The loss and damage fund for vulnerable nations, a major win at the start of the COP28 climate talks in Dubai, has attracted about $655 million so far from donors including the European Union and the United States, a sum criticised as insufficient by campaigners.
"Unlike the small change offered for loss and damage from our partners in developed countries, the Kingdom through its South-South cooperation announced in the Saudi Africa Summit in Riyadh last month the allocation of up to $50 billion," Prince Abdulaziz said in a video message to the Saudi Green Initiative forum, held on the sidelines of COP28 in Dubai.
"This will help build resilient infrastructure and strengthen climate resilience and adaptation in the African continent directly through Saudi stakeholders."
Such private funds have been criticised by campaigners for lacking transparency and because the pledges are non-binding and include loans and investments.
The prince's remarks were the latest sign of sharp differences around tackling the climate crisis as negotiators from around the world attempt to hammer out an agreement in Dubai.
Arguments over the "phase-out" or "phase-down" of fossil fuels is another key battleground at the talks in the United Arab Emirates, one of the world's biggest oil producers.
Saudi Arabia has revamped its energy sources, invested in renewables and improved energy-efficiency as it tries to decarbonise its economy by 2030, Prince Abdulaziz said.
But that target does not include emissions from the 8.9 million barrels of oil a day exported by Saudi Arabia.
Africa and its energy mix is an area of focus for both Saudi and the UAE, which in September pledged $4.5 billion for clean-energy investments in the continent.

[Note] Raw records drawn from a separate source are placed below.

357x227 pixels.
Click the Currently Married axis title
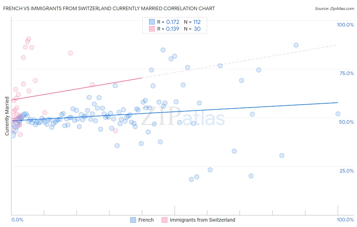tap(7, 116)
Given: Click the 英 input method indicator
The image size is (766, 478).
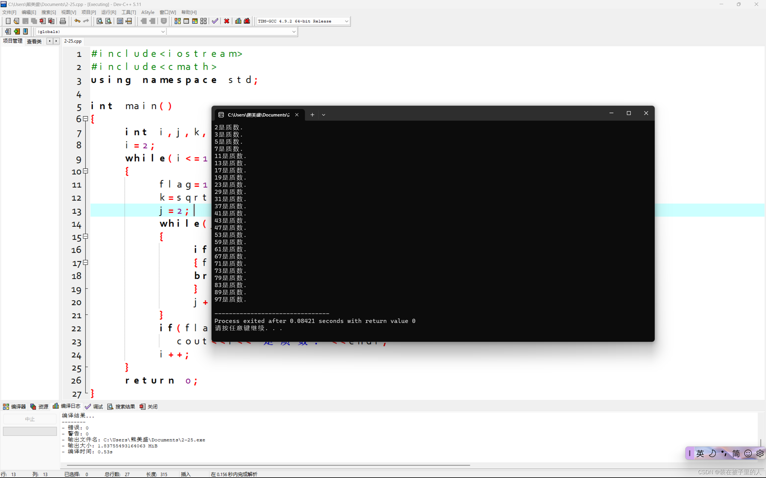Looking at the screenshot, I should coord(700,453).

"You cannot go to undeveloped countries or developing countries and ask them to do the same measures of the transition," Yasir Al-Rumayyan, chairman of Saudi state oil giant Aramco, told the forum.

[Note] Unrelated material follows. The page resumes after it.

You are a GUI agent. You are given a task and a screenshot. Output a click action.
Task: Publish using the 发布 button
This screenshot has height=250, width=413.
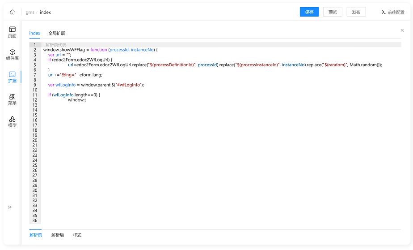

"Especially people who don't have access to the energy." He said he heard an African minister say "in order for us to have growth, we have to carbonise first then to decarbonise.
"Maybe the bottom line is we should be less idealistic and more practical," he added.
At the Saudi-Africa Summit last month, where the kingdom unveiled a $45-billion investment package for the continent, Prince Abdulaziz said attempts to provide financial support for poor nations hit by climate change had produced poor results.
In the lead-up to COP28, a report by the Centre for Climate Reporting and Britain's Channel 4 News accused Saudi Arabia of artificially stimulating oil demand in Africa and Asia. Saudi authorities did not respond to a request for comment.